--- Text section ---
start
Financial support from the Irish Research Council (IRC) Advanced Research Project Grant (Advanced RPG) (RPG2013-2) to research Equality of Opportunity in Practice: Studies in Working, Learning and Caring provided me with the opportunity to write this book. I am deeply grateful to the IRC for what Bourdieu termed ‘the freedom from necessity to write’.
I also want to express my appreciation to the many universities that invited me to speak on affective equality and social justice in recent years, as these visits both enriched and challenged my thinking: the Autonomous University of Barcelona, City University of New York, Glasgow Caledonian University, the WISE Centre for Economic Justice, the Havens-Wright Center, University of Wisconsin Madison, Jagiellonian University, Krakow, Universities of Linköping and Örebro, Sweden, University of Melbourne, University of Macedonia in Thessaloniki, Greece, University of Oulu, Finland, University of Oxford, UK, Peking University, Beijing, and University of Siegen, Germany.
The deep concern and frustration that I have seen, felt and documented through research on classed/raced/ableist and other inequalities in education over several decades (in The Hidden Curriculum , 1989, Equality in Education , 1999, and with Anne Lodge in Equality and Power in Schools , 2002), and on the gendering of injustices under neoliberalism (with Bernie Grummell and Dympna Devine in New Managerialism in Education: Commercialization, Carelessness and Gender , 2012), demanded that I write about the injustices and carelessness of neoliberalism in greater depth, and in ways that not only examined its harms but identified ways of challenging them.
The book builds on earlier work with John Baker, Sara Cantillon and Judy Walsh in Equality: From Theory to Action (2004) and particularly in Affective Equality (2009). When Affective Equality: Love, Care and Injustice was published first in English in 2009, it generated an unexpected level of interest. It was translated into Spanish in 2014, and into Korean by Prof. Dr Soon-Won Kang of Hanshin University in 2017. It seemed to speak to people’s need to talk and read about things that mattered to them in their everyday lives, and how institutions and structures often impeded them in their love, care and solidarity work. I wanted to re-engage with the many issues that Affective Equality raised, in terms of understanding inequality and social injustice, and the politics of social change.
The encouragement and support I received from several colleagues in University College Dublin were also very important to me. I would like to thank the staff in the UCD School of Education, and especially Dympna Devine, for their ongoing support. I am really appreciative of the support of recent doctoral colleagues, Luciana Lolich, Majella Mulkeen, Meabh Savage and Dorothy Conaghan, who were pursuing studies in related fields, and of inspiring postdoctoral fellows with whom I worked when writing, John Bissett, Maria Ivancheva, Manolis Kalaitzake and Monica O’Connor. Thank you all for engaging conversations and comments at seminars, and chats over coffee and tea.
end
--- Written problem 1 ---
State whether each statement below agrees with the acknowledgments. Answer yes or no for each, quoting the deciding words of the acknowledgments exactly. (a) The book was funded by the European Research Council. (b) Affective Equality was first published in English in 2009. (c) A Korean translation of Affective Equality appeared in 2017.
--- Written problem 2 ---
Reproduce word for word the passage of the acknowledgments that starts with "Financial support from" and goes on through "necessity to write’.".

--- Given entries ---
start
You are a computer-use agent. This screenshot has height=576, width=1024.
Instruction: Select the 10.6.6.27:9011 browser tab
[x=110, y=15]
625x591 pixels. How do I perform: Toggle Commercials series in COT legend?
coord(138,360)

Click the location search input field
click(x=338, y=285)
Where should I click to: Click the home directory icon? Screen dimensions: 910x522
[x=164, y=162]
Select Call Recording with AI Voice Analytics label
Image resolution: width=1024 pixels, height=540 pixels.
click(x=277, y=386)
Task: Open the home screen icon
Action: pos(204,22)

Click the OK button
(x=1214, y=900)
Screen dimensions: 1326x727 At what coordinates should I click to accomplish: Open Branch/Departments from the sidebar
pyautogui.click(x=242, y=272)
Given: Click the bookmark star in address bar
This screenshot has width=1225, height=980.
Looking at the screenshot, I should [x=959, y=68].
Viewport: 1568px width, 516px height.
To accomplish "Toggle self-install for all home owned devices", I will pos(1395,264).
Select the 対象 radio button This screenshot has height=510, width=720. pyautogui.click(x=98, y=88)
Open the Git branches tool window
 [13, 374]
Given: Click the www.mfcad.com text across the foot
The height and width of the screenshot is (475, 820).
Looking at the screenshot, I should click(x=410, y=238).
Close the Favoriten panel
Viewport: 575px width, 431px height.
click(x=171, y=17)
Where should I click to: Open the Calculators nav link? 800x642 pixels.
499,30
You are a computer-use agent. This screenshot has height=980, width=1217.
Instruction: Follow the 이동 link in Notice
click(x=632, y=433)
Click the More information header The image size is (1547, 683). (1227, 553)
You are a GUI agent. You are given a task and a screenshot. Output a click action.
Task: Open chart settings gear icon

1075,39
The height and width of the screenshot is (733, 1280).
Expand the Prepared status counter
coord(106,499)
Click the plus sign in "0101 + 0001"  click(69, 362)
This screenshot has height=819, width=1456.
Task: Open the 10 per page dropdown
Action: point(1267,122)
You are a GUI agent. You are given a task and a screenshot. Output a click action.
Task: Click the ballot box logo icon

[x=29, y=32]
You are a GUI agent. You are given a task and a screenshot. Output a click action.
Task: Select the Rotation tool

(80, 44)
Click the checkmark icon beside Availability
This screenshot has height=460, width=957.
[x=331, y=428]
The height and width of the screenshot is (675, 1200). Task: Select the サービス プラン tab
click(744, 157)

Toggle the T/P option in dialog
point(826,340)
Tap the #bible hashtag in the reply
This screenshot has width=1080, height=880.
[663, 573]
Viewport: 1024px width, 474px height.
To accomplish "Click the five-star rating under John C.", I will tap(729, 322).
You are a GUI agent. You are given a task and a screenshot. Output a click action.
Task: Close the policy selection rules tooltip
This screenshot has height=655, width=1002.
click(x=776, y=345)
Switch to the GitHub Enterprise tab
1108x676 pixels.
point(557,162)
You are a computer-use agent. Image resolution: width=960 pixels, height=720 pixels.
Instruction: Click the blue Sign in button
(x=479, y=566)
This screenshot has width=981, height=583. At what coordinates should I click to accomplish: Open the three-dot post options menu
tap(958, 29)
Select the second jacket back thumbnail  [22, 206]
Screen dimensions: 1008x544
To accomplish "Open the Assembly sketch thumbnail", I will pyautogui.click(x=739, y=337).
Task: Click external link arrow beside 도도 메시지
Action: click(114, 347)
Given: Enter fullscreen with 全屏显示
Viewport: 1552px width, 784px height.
end
--- Task response 1 ---
(a) No: "Irish Research Council (IRC) Advanced Research Project Grant"
(b) Yes: "published first in English in 2009"
(c) Yes: "into Korean by Prof. Dr Soon-Won Kang of Hanshin University in 2017"

--- Task response 2 ---
Financial support from the Irish Research Council (IRC) Advanced Research Project Grant (Advanced RPG) (RPG2013-2) to research Equality of Opportunity in Practice: Studies in Working, Learning and Caring provided me with the opportunity to write this book. I am deeply grateful to the IRC for what Bourdieu termed ‘the freedom from necessity to write’.